I’m not exactly a film buff but I’ve always been slightly annoyed by the standard metric for how successful a film is, which is through comparing box office takings resulting in a list like this. Because of currency inflation these rankings are biased towards more recent films and ultimately they are pretty useless for their intended purpose.
I had an idea for an improved ranking system which adjusts the box office gross figures due to inflation and population changes, the end result being a ratio of Box Office gross (inflation adjusted) $/capita for each film. I think this is more useful because it measures the film against the setting of its time of release and the size of the potential market.
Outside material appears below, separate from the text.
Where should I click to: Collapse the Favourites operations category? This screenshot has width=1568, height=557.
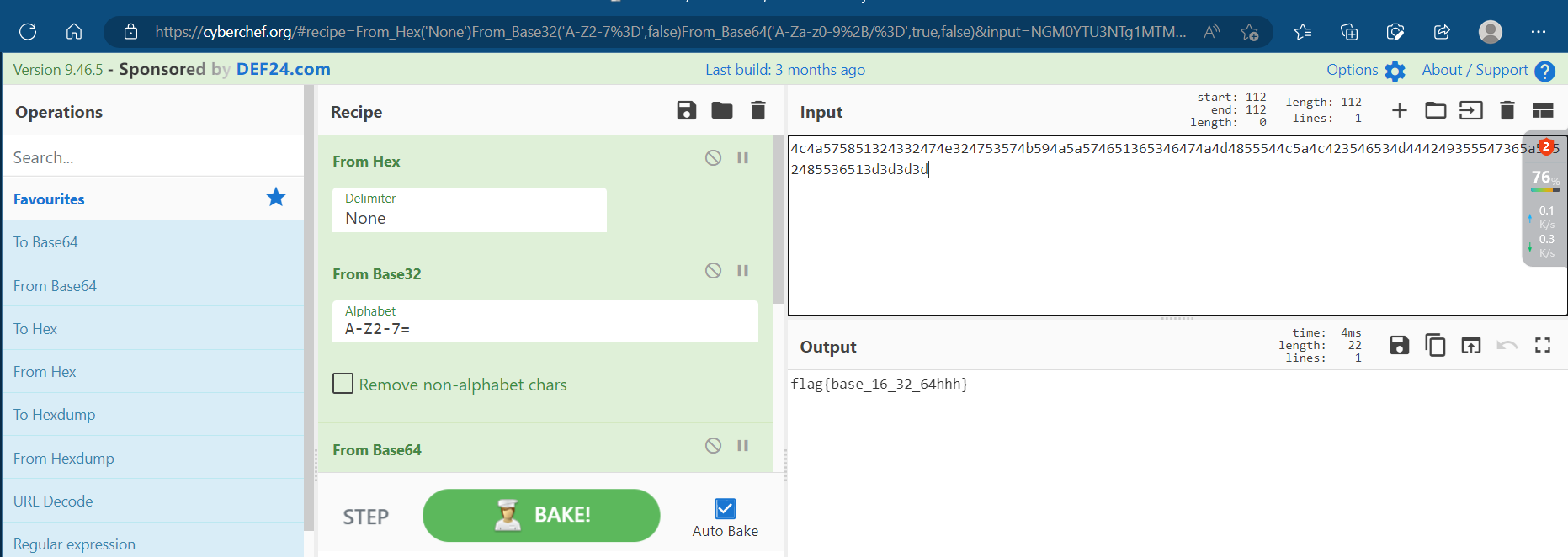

It’s reasonable that if one film is released in a country with 30 million people it would probably gross less than a slightly worse film released in a country with 300 million people. This method tries to adjust for that and while it isn’t ideal, for reasons detailed below, it did yield some interesting results. Here is a graph of the top 15 films (click to enlarge):
The rank change on the right-hand axis compares the population-and-inflation adjusted ranking to inflation-only rankings. Interestingly Gone with the Wind is still way out in front at around $12.50/capita, grossing nearly twice per capita than Snow White, which jumped up 8 places with the population adjustment. A bit of research indicates this could be due to early cinema (GWTW’s was released in 1939) having multiple releases spread over several years which would smudge the numbers using this metric and could explain the big difference. In my opinion this method gets more reliable for more recent releases when films had a country-wide release in a short period of time.
This rank change also gets a lot bigger the further down the rankings you go. The top 200 films:
I think this is pretty cool, the films ranked very highly using the old method don’t move much when using my metric but the remaining ones show a massive variation in ranking. There is also a pretty nice power-law for the $/capita data and it’s something I might look at to see if there’s a relation between the financial success of the film and factors such as advertising, cast, director etc.
This started as a way to teach myself some python objects, handling real-world data and the Plotly online plotting website, to see if I enjoy this kind of thing. I’m finishing my PhD in 9 months or so and I don’t really know what I’ll do next but data analysis is one possibility. I’m going to put the source code and a pastebin of the data I used in another blog post as it might be of use to someone. I found when trying to get the data together it’s actually pretty hard to find some of this information. Anyway, let me hear any comments or questions about this post below.